Pros and cons of a 15-year refinance
| You’ll build home equity faster
You’ll pay off your mortgage and own your home outright sooner
You’ll likely receive long-term cost savings
You might secure a lower rate
| Your monthly payment will be higher
You’ll have less room in your budget to meet other financial goals
You may find it difficult to make extra principal payments
You’ll pay closing costs upfront
How to refinance to a 15-year mortgage from a 30-year mortgage
If 15-year mortgage refinance rates are attractive enough for you to make a move, follow these steps to make it happen:
1. Determine your estimated home equity
Many lenders require you to have a certain amount of equity in your home in order to qualify for a refinance.
The required equity amount varies based on the mortgage program you’re applying for, but conventional loans typically require at least 3% equity, while government-backed loans might allow you to refinance with 2.25% equity or less. These requirements apply to rate-and-term refinances.
If you’re planning to apply for a cash-out refinance, you’ll need at least 20% equity for conventional or FHA loans and 10% equity for VA loans.
2. Evaluate your credit score
Your credit score is an important factor in determining your refi eligibility, along with the interest rate on your new loan. You’ll need a minimum 620 credit score for a conventional refinance and a 580 for an FHA refinance. There is no credit score minimum for VA refinances.
However, to qualify for the most competitive 15-year refinance rates, aim for a 740 credit score or higher.
Use LendingTree’s credit score tool to estimate your credit score, though it’s worth noting that each lender may evaluate your score a little differently. You can also pull your credit report from each of the three major credit bureaus once a year for free at AnnualCreditReport.com.
3. Calculate your debt-to-income ratio
Your debt-to-income (DTI) ratio — the percentage of your gross monthly income used to make your monthly debt payments — is a key metric lenders use to evaluate your ability to repay a mortgage.
A lower DTI ratio tells the lender you manage your debt obligations responsibly and have a lower risk of mortgage default, since less of your income is dedicated to recurring debt payments. Typically, you need a DTI ratio of 43% or less to qualify for a refinance, though your lender may allow a DTI maximum of up to 50% in some instances.
4. Gather the right documentation
Lenders will require certain documentation before making a refinance offer, and it helps to have those documents handy.

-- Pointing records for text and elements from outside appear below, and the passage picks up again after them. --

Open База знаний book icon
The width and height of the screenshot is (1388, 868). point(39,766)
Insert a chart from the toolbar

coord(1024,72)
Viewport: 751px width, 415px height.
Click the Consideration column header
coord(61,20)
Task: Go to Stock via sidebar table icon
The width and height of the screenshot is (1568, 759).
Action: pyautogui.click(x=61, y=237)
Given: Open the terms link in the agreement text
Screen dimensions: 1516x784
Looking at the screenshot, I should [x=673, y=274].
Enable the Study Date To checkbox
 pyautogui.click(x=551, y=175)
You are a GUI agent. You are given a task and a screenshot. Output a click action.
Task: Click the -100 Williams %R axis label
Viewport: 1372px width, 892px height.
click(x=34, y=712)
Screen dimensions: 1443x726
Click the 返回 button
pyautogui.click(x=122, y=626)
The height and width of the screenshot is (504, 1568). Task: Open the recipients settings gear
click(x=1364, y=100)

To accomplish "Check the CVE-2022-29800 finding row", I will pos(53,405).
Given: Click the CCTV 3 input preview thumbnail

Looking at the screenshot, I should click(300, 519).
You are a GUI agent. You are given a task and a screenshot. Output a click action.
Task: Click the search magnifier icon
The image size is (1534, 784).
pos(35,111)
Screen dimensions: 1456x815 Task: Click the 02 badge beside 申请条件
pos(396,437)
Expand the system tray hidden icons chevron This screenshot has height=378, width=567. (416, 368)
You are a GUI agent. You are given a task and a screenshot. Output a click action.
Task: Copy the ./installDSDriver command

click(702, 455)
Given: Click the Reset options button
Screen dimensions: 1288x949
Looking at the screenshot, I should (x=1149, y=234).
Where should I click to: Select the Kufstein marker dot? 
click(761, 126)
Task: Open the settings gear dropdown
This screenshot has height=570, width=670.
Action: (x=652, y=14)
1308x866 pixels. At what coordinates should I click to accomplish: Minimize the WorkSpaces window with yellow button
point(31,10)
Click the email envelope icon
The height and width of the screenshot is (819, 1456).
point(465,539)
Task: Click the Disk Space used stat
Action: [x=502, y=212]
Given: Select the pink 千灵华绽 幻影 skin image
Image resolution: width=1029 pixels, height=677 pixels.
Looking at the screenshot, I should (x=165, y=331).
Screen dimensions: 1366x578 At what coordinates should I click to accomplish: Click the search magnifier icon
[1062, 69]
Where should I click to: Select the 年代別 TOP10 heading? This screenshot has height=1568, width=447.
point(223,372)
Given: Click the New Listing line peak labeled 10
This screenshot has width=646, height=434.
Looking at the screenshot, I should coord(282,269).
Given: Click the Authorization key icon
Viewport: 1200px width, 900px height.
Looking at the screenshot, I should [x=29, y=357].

You’ll likely be expected to provide the following:
- Paycheck stubs from the past month
- Proof of additional income, if applicable
- Federal tax returns from the past two years
- W-2s from the past two years
- Profit and loss statement for the past year, if self-employed
- Checking and savings account statements for the past two months
- Investment account statements
- Statements for other debts, such as student loans, auto loans and credit cards
- Driver’s license or other government-issued photo ID
Mortgage refinancing vs. making extra payments
If your goal is to pay off your mortgage sooner, there’s more than one way to do it. Aside from a 15-year refinance, you could regularly make extra payments toward your principal balance.
Say you have a 30-year, fixed-rate mortgage with a $200,000 loan amount and a 2.65% interest rate. If you make an extra $500 payment each month, you could cut your loan term by a little more than 14 years, bringing you closer to a 15-year payoff.
A major downside to choosing this route is that you may not consistently make those extra payments, since you’re not obligated to do so. If you’re sporadically making extra payments, you won’t save as much money over time or shrink your repayment term by as many years.
You also won’t get the benefit of a lower interest rate, which means that your total interest cost may end up being higher than it would be with a 15-year fixed loan.